A Huge Study Found Less than Half of Psychology Findings Were Reproducible
More evidence that science isn’t as self-correcting as you might hope.
Scientists love a good study of studies, but a new paper in Science takes this investigative thoroughness to a particularly high level: It features 270 researchers attempting to replicate a whopping 100 experiments from previously published psychology studies.
The point was to see if the studies, which are published in well-respected journals, were generally reproducible. By copying the same experiment with the same method, do you get the same results? In many cases: no.
"Replication effects were half the magnitude of original effects, representing a substantial decline," the authors said in their paper, writing under the Open Science Collaboration and led by Brian Nosek.
"Independent replication is really a feature of good quality, robust scientific evidence," Gavin Sullivan, a reader at the Centre for Research in Psychology, Behavior and Achievement at Coventry University, told me. He's one of the many researchers who took part. If a study is clear about its methodology and findings, you'd expect to be able to repeat it, he said. "If you don't, it makes you wonder what factors were involved—was it internal factors, something to do with the participants; or was it something external to do with the journal?"
"Sometimes journal editors may favour more innovative or even counterintuitive findings."
To do the study, the teams of researchers each took one experiment from a previous study that had appeared in a 2008 edition of one of three leading psychology journals. They were then tasked with following the same protocol as as closely as possible, even reaching out to the original authors for guidance.

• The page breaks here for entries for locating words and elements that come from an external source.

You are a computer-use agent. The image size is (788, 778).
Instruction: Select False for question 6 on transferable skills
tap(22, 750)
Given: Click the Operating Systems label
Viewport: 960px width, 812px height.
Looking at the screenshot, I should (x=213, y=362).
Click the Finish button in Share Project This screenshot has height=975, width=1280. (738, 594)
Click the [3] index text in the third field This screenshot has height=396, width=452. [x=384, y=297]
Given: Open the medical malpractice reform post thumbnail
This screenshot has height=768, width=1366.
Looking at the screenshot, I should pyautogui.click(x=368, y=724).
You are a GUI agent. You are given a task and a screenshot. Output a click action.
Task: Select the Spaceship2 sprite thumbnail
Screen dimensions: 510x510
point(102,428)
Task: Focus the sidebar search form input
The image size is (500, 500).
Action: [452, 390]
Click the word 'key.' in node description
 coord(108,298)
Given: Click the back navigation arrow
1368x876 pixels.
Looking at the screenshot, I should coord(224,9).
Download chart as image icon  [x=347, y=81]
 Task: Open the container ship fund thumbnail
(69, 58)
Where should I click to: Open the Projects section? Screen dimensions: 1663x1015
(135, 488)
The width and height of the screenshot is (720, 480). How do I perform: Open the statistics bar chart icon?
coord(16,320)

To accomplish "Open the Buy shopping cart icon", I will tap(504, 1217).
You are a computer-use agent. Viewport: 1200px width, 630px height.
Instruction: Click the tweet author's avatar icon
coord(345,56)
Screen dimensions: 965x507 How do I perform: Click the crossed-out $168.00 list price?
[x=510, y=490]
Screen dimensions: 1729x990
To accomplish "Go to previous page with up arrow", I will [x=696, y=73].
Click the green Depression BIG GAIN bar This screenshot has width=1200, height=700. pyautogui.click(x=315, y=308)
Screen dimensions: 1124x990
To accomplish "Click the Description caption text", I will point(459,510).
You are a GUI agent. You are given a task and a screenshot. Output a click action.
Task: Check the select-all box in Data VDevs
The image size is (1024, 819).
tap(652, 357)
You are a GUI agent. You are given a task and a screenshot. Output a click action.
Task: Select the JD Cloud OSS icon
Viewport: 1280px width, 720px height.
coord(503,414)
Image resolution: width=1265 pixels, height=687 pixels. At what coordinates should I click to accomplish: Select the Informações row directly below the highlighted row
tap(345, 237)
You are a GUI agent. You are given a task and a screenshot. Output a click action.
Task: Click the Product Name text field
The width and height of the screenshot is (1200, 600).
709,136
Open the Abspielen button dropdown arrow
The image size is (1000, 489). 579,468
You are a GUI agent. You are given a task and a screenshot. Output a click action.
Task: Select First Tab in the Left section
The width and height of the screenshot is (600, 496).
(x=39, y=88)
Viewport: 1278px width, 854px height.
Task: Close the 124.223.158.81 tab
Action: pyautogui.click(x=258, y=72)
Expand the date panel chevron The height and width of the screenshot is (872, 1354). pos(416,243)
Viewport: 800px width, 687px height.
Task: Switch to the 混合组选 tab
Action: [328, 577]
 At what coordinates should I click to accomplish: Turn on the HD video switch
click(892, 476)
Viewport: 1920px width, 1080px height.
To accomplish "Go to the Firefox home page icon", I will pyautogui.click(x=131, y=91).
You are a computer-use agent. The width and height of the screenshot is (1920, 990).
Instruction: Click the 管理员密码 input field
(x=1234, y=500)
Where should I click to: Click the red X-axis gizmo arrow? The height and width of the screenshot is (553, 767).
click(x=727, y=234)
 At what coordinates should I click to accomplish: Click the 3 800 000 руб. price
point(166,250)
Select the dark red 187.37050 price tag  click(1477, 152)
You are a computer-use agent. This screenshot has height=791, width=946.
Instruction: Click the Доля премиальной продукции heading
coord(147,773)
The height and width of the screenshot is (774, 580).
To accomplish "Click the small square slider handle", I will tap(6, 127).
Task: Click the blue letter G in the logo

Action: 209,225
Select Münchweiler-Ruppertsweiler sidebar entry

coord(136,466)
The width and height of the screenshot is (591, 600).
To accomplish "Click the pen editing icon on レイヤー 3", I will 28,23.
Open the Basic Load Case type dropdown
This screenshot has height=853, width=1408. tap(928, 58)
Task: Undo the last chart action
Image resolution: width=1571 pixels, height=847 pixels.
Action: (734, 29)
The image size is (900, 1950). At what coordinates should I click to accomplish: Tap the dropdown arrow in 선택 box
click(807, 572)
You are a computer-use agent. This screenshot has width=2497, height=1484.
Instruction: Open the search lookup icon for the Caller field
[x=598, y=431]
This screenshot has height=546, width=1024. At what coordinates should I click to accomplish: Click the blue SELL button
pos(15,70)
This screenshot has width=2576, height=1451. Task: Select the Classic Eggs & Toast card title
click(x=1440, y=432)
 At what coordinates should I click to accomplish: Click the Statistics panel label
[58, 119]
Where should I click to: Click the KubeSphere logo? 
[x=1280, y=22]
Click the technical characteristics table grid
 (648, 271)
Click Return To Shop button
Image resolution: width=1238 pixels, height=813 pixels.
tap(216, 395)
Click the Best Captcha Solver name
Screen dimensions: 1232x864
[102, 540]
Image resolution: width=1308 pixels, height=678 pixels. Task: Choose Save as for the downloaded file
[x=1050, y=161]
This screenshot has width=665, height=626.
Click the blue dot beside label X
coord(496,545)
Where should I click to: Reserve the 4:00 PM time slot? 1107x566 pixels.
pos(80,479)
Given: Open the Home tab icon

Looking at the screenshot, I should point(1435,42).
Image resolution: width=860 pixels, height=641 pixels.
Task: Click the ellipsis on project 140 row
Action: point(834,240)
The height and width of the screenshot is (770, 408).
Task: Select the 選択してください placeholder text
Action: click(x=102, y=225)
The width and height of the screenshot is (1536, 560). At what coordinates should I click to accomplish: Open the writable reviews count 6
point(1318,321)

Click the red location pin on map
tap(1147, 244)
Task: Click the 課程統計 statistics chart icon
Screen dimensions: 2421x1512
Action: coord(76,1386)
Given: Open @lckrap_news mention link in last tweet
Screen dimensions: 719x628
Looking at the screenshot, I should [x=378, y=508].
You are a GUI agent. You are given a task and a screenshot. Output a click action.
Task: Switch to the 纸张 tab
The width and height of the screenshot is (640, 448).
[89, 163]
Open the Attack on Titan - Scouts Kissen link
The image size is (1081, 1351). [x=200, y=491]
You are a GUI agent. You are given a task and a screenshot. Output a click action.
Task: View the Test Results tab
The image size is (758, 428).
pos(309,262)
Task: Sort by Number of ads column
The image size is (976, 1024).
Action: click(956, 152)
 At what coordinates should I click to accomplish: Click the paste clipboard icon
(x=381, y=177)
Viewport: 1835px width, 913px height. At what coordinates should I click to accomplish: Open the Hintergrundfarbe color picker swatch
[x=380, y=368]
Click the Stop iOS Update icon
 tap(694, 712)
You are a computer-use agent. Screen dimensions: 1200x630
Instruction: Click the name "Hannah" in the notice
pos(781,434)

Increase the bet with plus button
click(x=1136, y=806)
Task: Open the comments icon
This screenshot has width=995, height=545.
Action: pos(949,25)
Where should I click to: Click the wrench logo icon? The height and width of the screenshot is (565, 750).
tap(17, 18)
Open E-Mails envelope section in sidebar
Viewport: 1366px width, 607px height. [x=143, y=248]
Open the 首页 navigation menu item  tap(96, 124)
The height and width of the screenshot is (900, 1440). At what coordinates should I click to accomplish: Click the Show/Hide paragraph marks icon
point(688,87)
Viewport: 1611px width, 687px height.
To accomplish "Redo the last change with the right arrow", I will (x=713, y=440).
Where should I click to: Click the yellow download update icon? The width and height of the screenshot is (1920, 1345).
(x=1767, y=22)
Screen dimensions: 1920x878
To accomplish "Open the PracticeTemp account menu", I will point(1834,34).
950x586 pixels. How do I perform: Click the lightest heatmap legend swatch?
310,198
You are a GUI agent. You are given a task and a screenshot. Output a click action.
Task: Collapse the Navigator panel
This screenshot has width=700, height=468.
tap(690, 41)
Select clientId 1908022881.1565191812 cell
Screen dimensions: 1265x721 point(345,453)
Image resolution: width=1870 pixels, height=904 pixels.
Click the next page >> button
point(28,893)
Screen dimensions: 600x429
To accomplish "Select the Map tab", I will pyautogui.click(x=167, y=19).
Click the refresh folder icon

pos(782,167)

But this wasn't true for all of the papers tested. "A large portion of replications produced weaker evidence for the original findings despite using materials provided by the original authors, review in advance for methodological fidelity, and high statistical power to detect the original effect sizes," the authors report.
That doesn't mean that the initial studies were bunk. They could well have found the interesting results they reported, but for whatever reason they may be novel rather than more widely applicable, and more investigation is needed. Sullivan noted that social psychological studies tended to be less reproducible than cognitive studies—perhaps because they are generally more complex so it's harder to control for all the variables.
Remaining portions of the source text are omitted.